▶ **Task details**: Find all the lines in the entries below that hold the word "width" and copy them.

[Saved data entries]
┌──

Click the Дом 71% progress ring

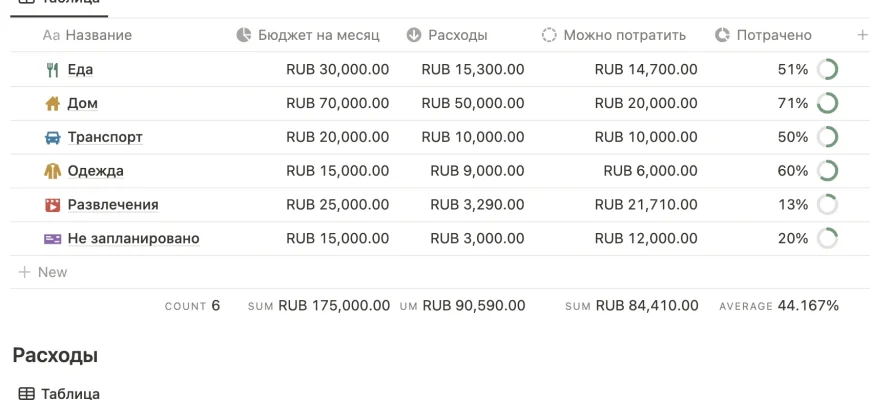point(827,103)
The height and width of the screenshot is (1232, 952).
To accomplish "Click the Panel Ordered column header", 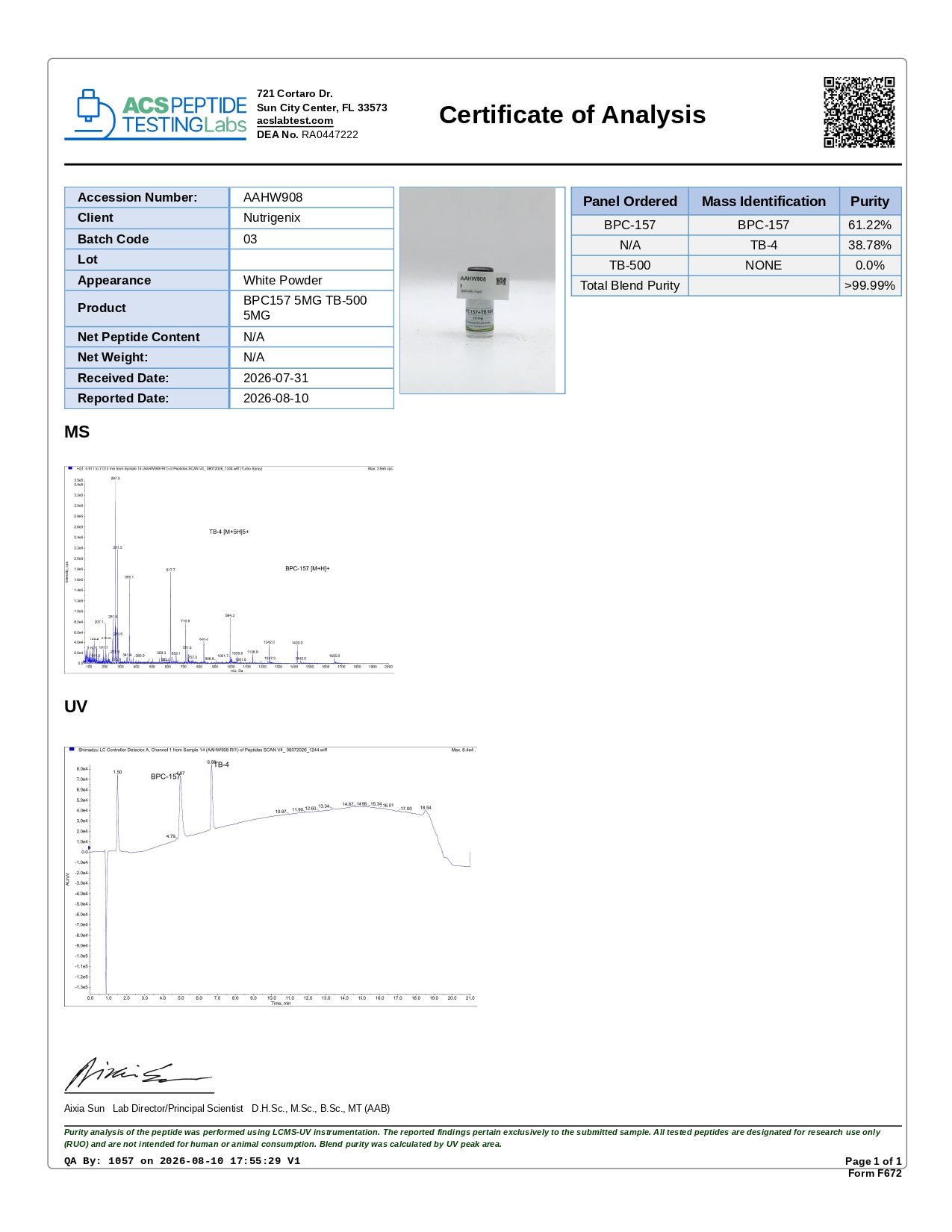I will [629, 201].
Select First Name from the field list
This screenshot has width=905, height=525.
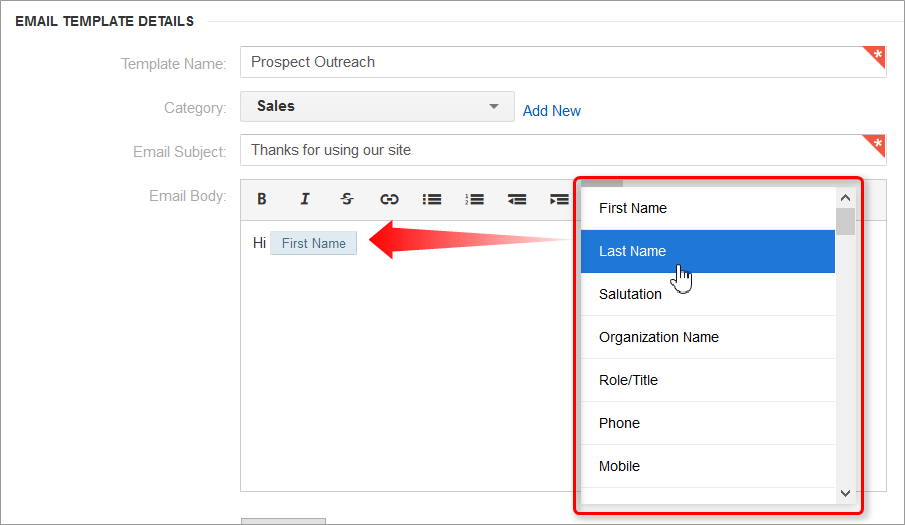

└──

▶ **Exercise result**:
The height and width of the screenshot is (1232, 952).
This screenshot has width=905, height=525.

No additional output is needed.